I doubt
if there is an area of science or engineering where we do a poorer
job of teaching than in thermodynamics. As long as people have
been aware of the subject and in spite of the countless students
who have studied it and textbooks that have been written about
it, we still produce scientists and engineers who, for the most
part, dislike thermodynamics, distrust it, and are unable to use
it for more than the most rudimentary of applications.
I believe
that much of the problem is our overemphasis on operations. Having
students do the procedures of thermodynamics may fill the time,
give useful results, impart some confidence, and satisfy course
descriptions, but it doesn't forge the link between theory and
practice that promises mastery of the subject.
I taught
thermodynamics in what I call the "robotic" style for a number
of years before a reviewer suggested that I read Gibbs. I wasn't
a thermodynamicist by training, and I had heard that "Gibbs is
too abstract" and "Gibbs is impossible to understand," so I was
apprehensive. But what I found in Gibbs' papers was a way to use
geometrical models to represent thermodynamic ideas at both the
theoretical and practical extremes of the subject. Since I had
studied mathematics with teachers who used visual models, I didn't
find Gibbs' words incomprehensible.
But they
did make me rethink what I was doing. How many times had I written
on the board: U = f(S, V, N1, N2,...); without explaining clearly
what those symbols represent in physical terms? How many times
had I -- the teacher -- focused on operations myself without teaching
students what they were operating on?
When we
think of a thermodynamic process we imagine a system (perhaps
a working fluid) and a series of steps through which it passes.

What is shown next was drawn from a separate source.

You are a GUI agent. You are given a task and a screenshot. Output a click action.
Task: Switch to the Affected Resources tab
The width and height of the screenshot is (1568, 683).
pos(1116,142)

The steps may involve work and heat effects and the addition or
withdrawal of mass, but taken jointly they define a process that
takes the system from an initial to a final state. If the initial
and final states are identical, we call the process a cycle, such
as the familiar power or refrigeration cycle.
Most textbooks
explain such processes using flat, two-dimensional curves, where
each curve represents the change of two thermodynamic variables
(temperature-entropy, pressure-volume, etc.) in an idealized model
of a particular step. Yet there are very few real processes in
which only two variables change, and if there is a mixture of
chemical species and multiple phases present, many variables can
change. Two-dimensional plots rarely show thermodynamic processes
completely -- yet we usually ask students to learn the subject
ons that basis alone.
The figure
shows a computer-generated, three-dimensional PVT (pressure (P),
volume (V), temperature (T)) diagram on which is dashed a Rankine
cycle -- a series of steps in which water is compressed, heated,
boiled, superheated, expanded, and finally condensed back to its
original state. The cycle absorbs energy at a high temperature,
produces mechanical work, and discharges the unused energy at
a low temperature. If it is seen only in two dimensions (on any
of the 2-D projections of the surface), one or more steps are
lost and the viewer gets an incomplete picture of the process.

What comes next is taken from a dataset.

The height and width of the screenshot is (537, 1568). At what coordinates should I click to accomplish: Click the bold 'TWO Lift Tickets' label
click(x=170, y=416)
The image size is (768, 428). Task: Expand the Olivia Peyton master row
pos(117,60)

There are also other thermodynamic surfaces on which power cycles
may be viewed, but in every case three dimensions are needed to
show the full process. Indeed only the simplest of thermodynamic
operations can be shown completely using flat curves.
Shouldn't
we be teaching this way? Modern computer graphics can generate
still and animated images that show engineering systems far more
clearly than do their mathematical descriptions alone. Seeing
the Rankine cycle on the complete PVT surface gives the global
view - it shows at a glance the effect on the overall process
of changes in operating conditions. It allows rapid, qualitative
design. Equations, calculations, numbers? Of course they're important,
but nothing captures the imagination so quickly as a well-conceived
image.
The Rankine
Cycle drawing shown here was made using our original graphics
software "Equations of State" (EOS) with which students construct
a variety of such processes on arbitrarily drawn PVT surfaces.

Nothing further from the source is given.